Greenland hosts 1.5 million MT in reserves across multiple projects, including Tanbreez and Kvanefjeld. However, permitting challenges have slowed development — Greenland’s government revoked Energy Transition Minerals’ Kvanefjeld license due to uranium extraction concerns, and subsequent amended plans were rejected in September 2023. The company awaits a court ruling as of October 2024.
The Geopolitical Dimension
US-China tensions over rare earths supply have intensified. In December 2023, China banned technology exports for manufacturing rare earth magnets, directly targeting US EV and defense capabilities. Concurrently, China has increased imports of heavy rare earths from Myanmar — a country without public reserve data reported by the USGS. While this diversifies China’s own supply, Myanmar’s rare earths mining has accelerated environmental damage, with Global Witness documenting 2,700 illegal in-situ leaching collection pools covering an area the size of Singapore as of mid-2022.
The Biden Administration allocated $17.5 million in April 2024 for rare earths extraction from secondary coal sources, signaling renewed US focus on domestic supply resilience. However, capacity expansion remains years away.
What This Means for Supply Chain Risk
Global production increased to 390,000 MT in 2024 from 376,000 MT the prior year — a modest 3.7% gain. A decade ago, production was just above 100,000 MT. While growth is accelerating, the pace remains insufficient for projected demand in clean energy infrastructure.
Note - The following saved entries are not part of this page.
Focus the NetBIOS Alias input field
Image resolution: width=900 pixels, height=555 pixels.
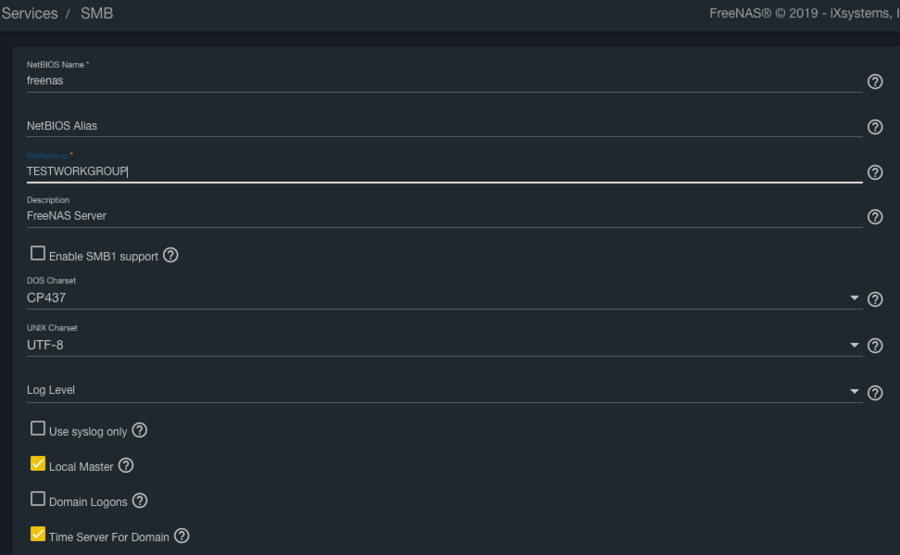pyautogui.click(x=440, y=126)
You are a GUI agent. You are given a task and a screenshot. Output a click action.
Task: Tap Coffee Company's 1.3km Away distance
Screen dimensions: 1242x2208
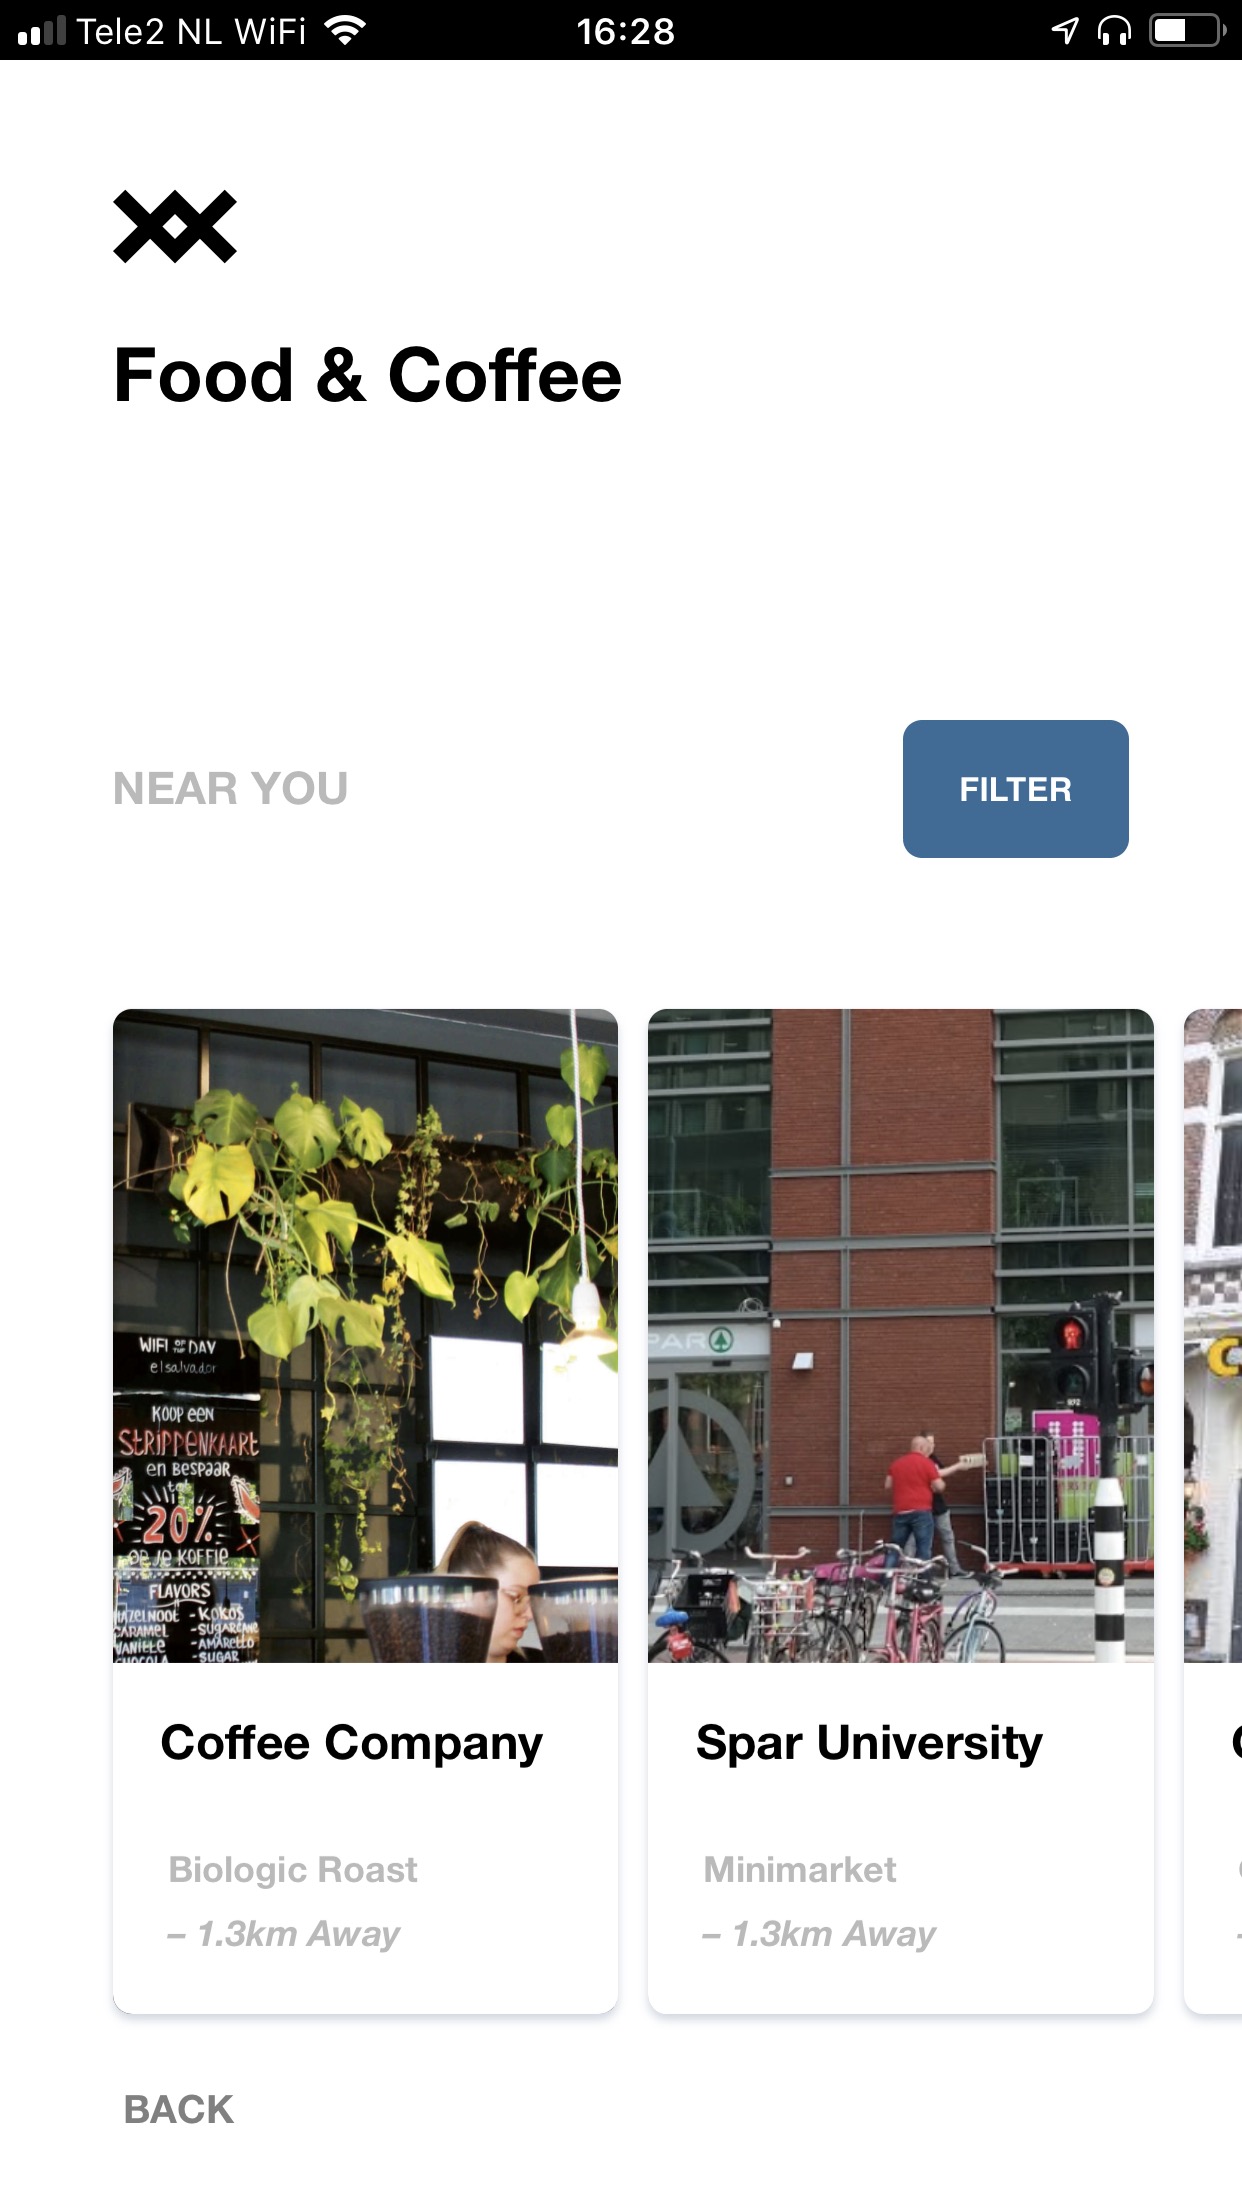coord(283,1934)
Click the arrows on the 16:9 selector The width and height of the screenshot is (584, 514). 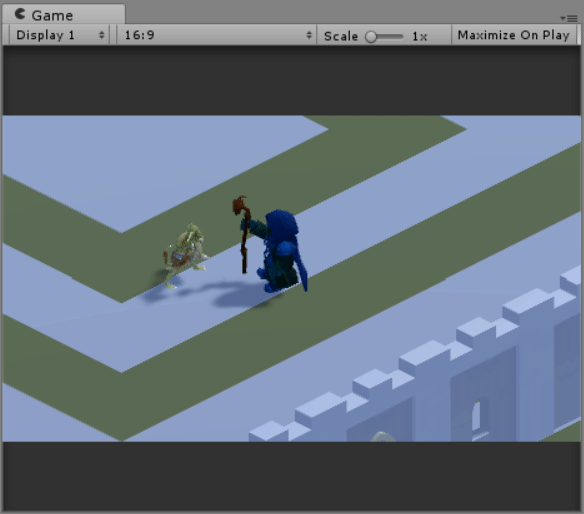click(309, 35)
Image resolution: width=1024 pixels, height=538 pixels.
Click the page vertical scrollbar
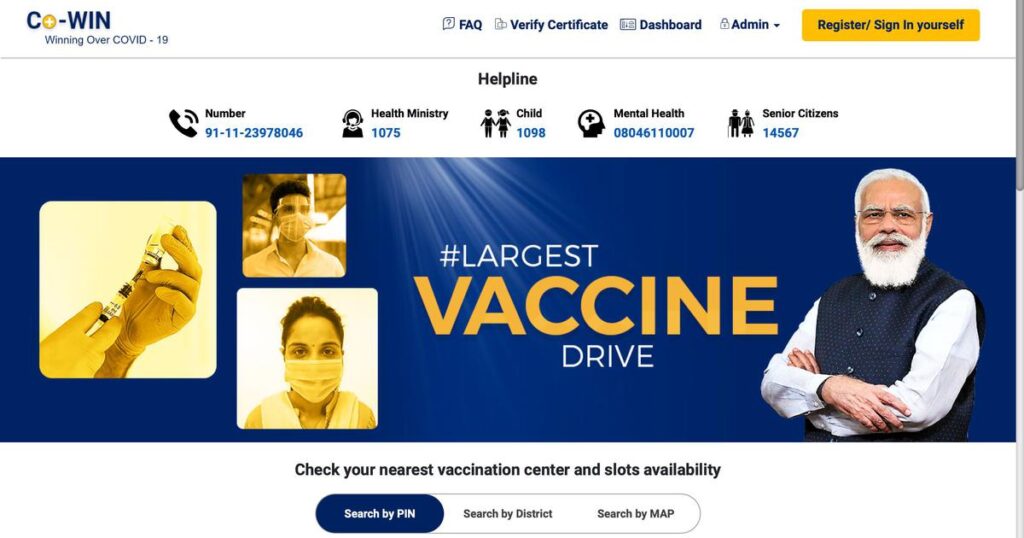1019,269
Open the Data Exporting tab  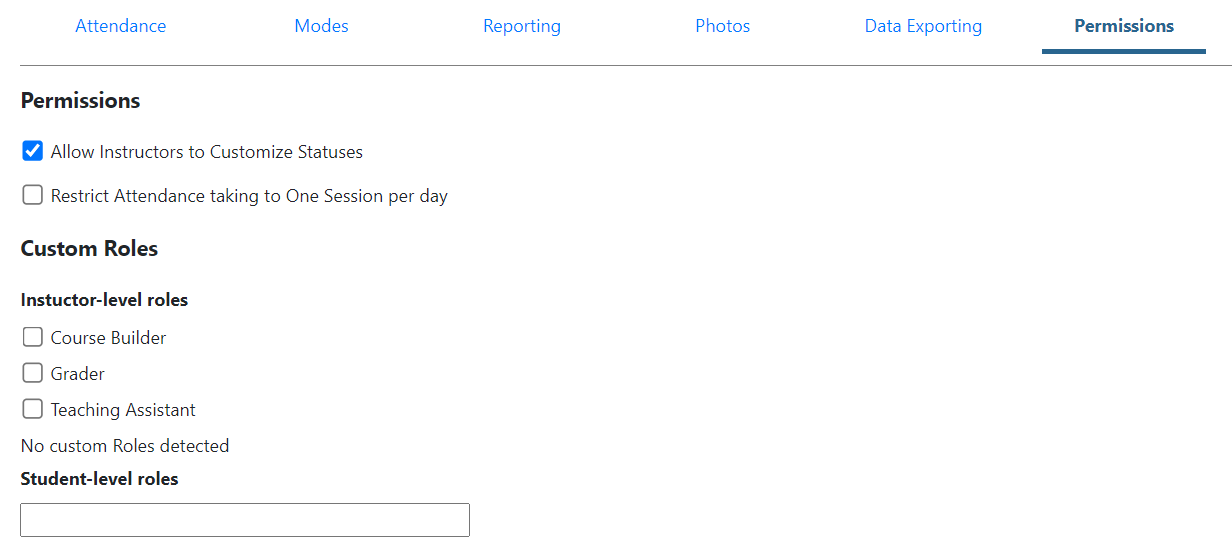pos(923,26)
The real supply constraint isn’t geology — it’s extraction capacity, processing infrastructure, environmental compliance, and geopolitical stability. Reserve rankings matter less than answering this question: which nations can consistently deliver the output the world actually needs?
Brazil, Australia, and the US could collectively add meaningful production within 3-5 years, but China’s operational head start and cost advantages mean any diversification strategy will take decades to substantially reduce dependency. Until new capacity comes online at scale, the rare earths supply chain will remain tight and vulnerable to disruption.